Transcriptomic analysis showed that NK cells undergo broad transcriptional changes in response to VACV infection. DEGs included genes related to immune defence and response to external stimuli, suggesting that NK cells play a role in the immune response to VACV infection. Upon infection, NK cell numbers increased (Figure 1), transcripts for proliferation markers were substantially upregulated and the NK subsets that expanded most are those with cytotoxic and cytolytic capabilities (Figures 1, 4, 5) in line with previous reports (19, 20, 29, 42, 43). Additionally, transcripts for mediators of cytotoxic functions (Gzmb, Gzmk, Ifng, Tnfα and Trail) and protection against damage from cytolytic granules (serpins and cathepsins) were upregulated, indicating that NK cells are equipped to mediate a cytotoxic and cytolytic response. Further, activation markers (CD69, Sca1, KLRG1, CD107a and gp49A/B) were significantly upregulated at the protein and the transcript level suggesting activation. NK memory markers were also upregulated during VACV infection (Figure 8) and given the possibility of VACV-inducing NK memory (12), we explored the ability of NK cells to confer protection against VACV challenge. Using adoptive transfer we showed that serum or memory CD8+ T cells from mice vaccinated one month previously could confer some protection against weight loss induced by i.n. challenge with VACV (Figures 9A, B). However, NK cells purified from the spleen or liver failed to confer protection when transferred into naïve mice that were challenged in the same way (Figure 9C). As such, VACV vaccination failed to generate protective NK cell memory when transferred into immunocompetent mice. Previous reports of the protective potential of NK memory-like cells have focussed on their ability to function in immunocompromised mice (RAG1 KO mice) that lack B or T cells. Here we transferred cells into immunocompetent hosts and on this background could not find evidence for their ability to protect from VACV infection.

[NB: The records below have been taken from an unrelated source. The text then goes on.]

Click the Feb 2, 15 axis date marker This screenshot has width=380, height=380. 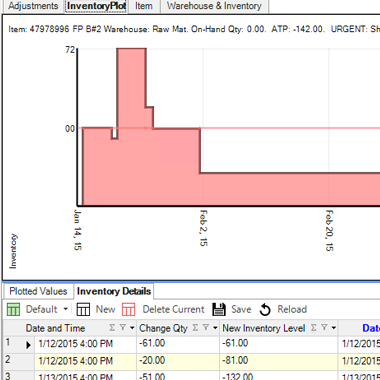coord(204,228)
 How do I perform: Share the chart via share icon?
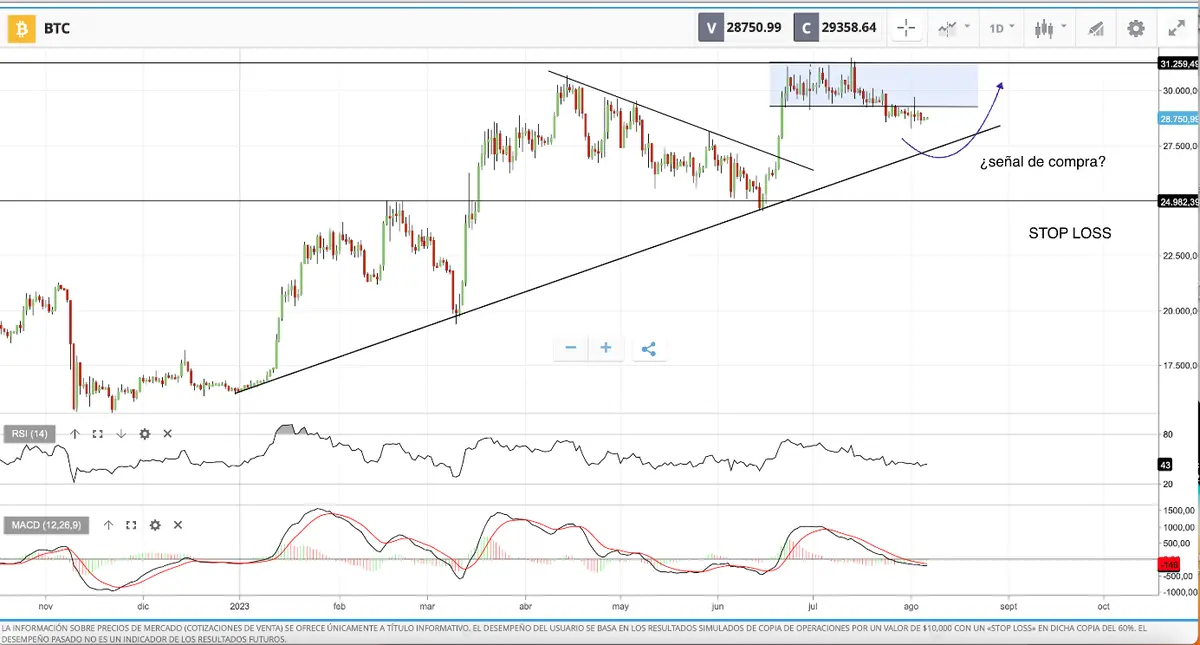648,348
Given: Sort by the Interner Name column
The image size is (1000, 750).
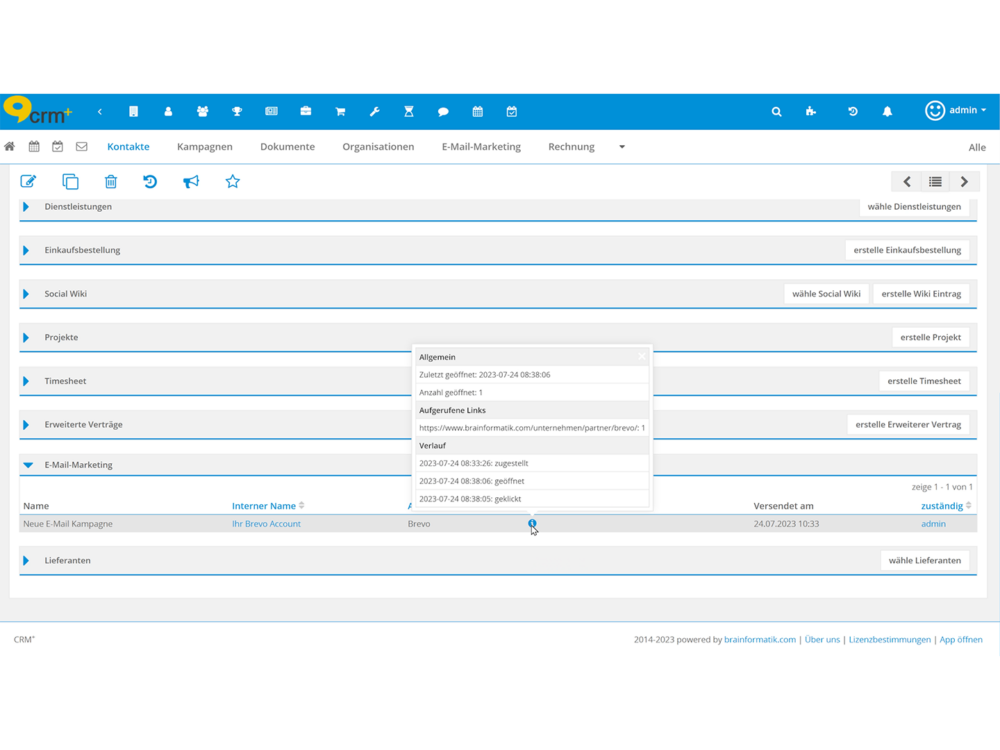Looking at the screenshot, I should [264, 506].
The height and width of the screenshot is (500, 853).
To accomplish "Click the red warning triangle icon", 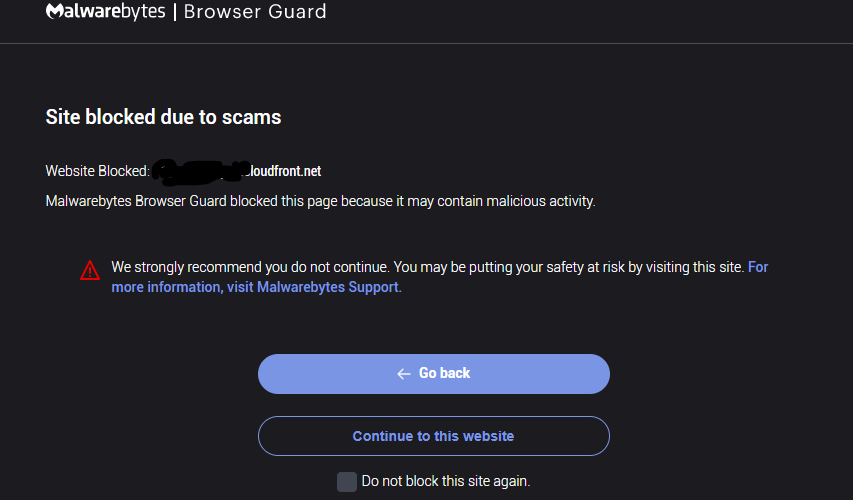I will [90, 270].
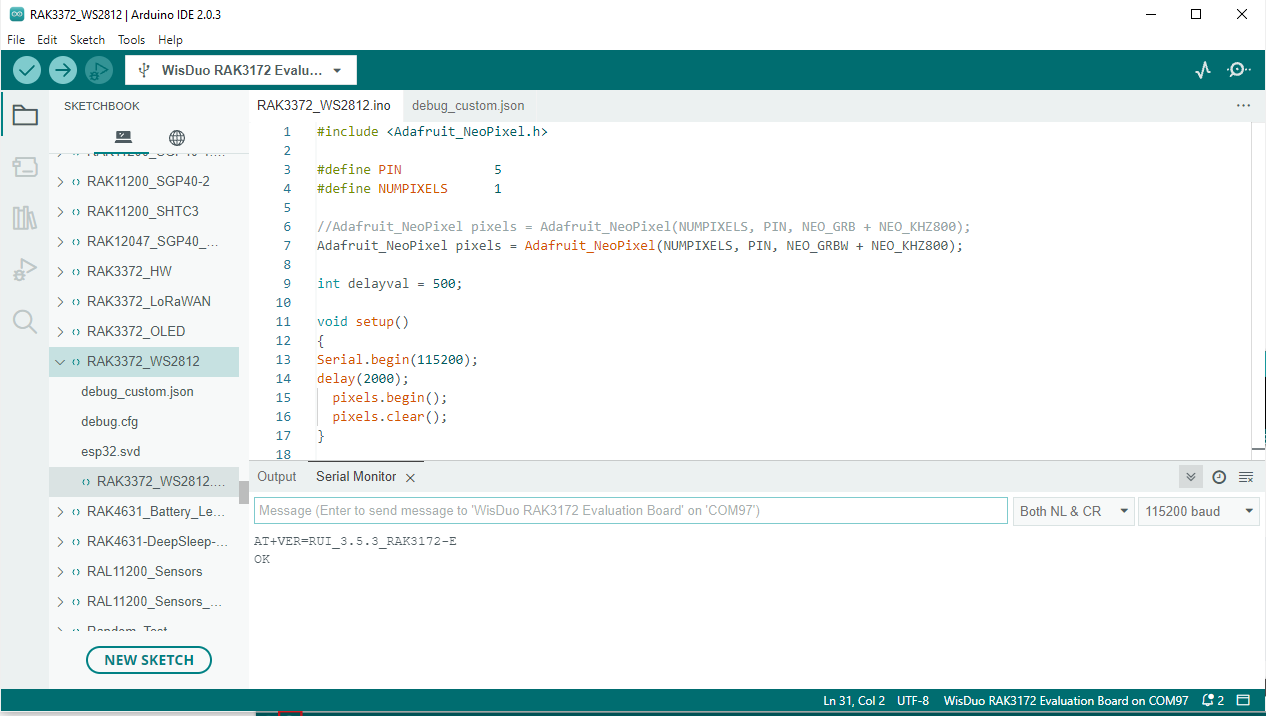This screenshot has width=1266, height=716.
Task: Open Library Manager in the sidebar
Action: [25, 218]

Comparative analysis with defined NK cell transcriptomic signatures to various stimuli (10) suggested that NK cells from VACV-infected mice are stimulated primarily by direct target cell recognition. This supports the hypothesis that a VACV-specific NK receptor: ligand couple, similar to mCMV157:Ly49H, could exist and might induce the clonal expansion of a specific NK cell subset. This prompted us to investigate NKRs expression to look for over-represented NKRs that might indicate clonal expansion.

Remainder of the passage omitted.